Shell’s changing segment play
Before proceeding with Royal Dutch Shell’s (RDS.A) 1Q16 segment-wise outlook, let’s analyze Shell’s segment-wise earnings trend. Shell’s segment dynamics changed considerably in 4Q15 due to the decline in oil prices. The upstream segment that contributed 53% of the earnings in 4Q14, excluding identified items, contributed 27% in 4Q15. Brent prices that averaged $77 per barrel in 4Q14 declined to $44 per barrel in 4Q15.
On the other hand, Shell’s downstream segment earnings remained stable at $1.5 billion in 4Q15 compared to 4Q14. In fact, the downstream segment was the main contributor to 4Q15 earnings. Overall, earnings have declined from $3.2 billion in 4Q14 to $1.8 billion in 4Q15. The downstream segment has notably resisted the fall.
The situation is similar for Shell’s peer Exxon Mobil (XOM), which saw a steep fall in upstream earnings in the fourth quarter of 2015. On the other hand, Suncor Energy (SU) and Petrobras (PBR) reported losses in their upstream segments in 4Q15. The Vanguard Energy ETF (VDE) has ~37% exposure to integrated energy sector stocks.

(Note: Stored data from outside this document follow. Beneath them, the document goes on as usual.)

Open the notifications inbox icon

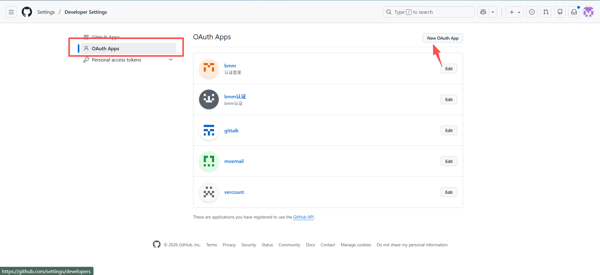point(574,12)
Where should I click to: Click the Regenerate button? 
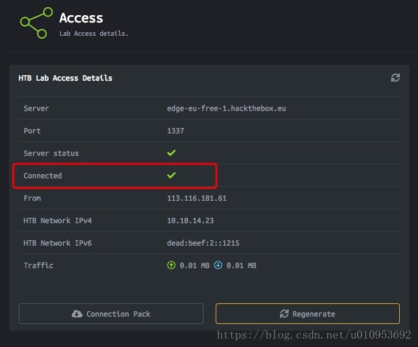(307, 314)
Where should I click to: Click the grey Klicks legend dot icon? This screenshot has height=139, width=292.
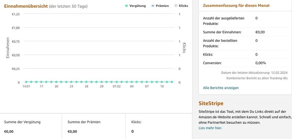click(176, 6)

Shell’s 1Q16 segment-wise outlook
In 1Q16, Shell’s (RDS.A) upstream segment is likely to put on a dull show due to weaker crude oil prices. WTI (West Texas Intermediate) and Brent prices that averaged $49 and $54 per barrel, respectively, in 1Q15, fell to $33 and $34 per barrel, respectively, in 1Q16.
Earnings from the downstream segment are also likely to be subdued. This is because cracks have been under pressure in 1Q16. A point in case is the broader market crack indicator, the US Gulf Coast WTI 3-2-1 crack, which has fallen from $19 per barrel in 1Q15 to $10 per barrel in 1Q16.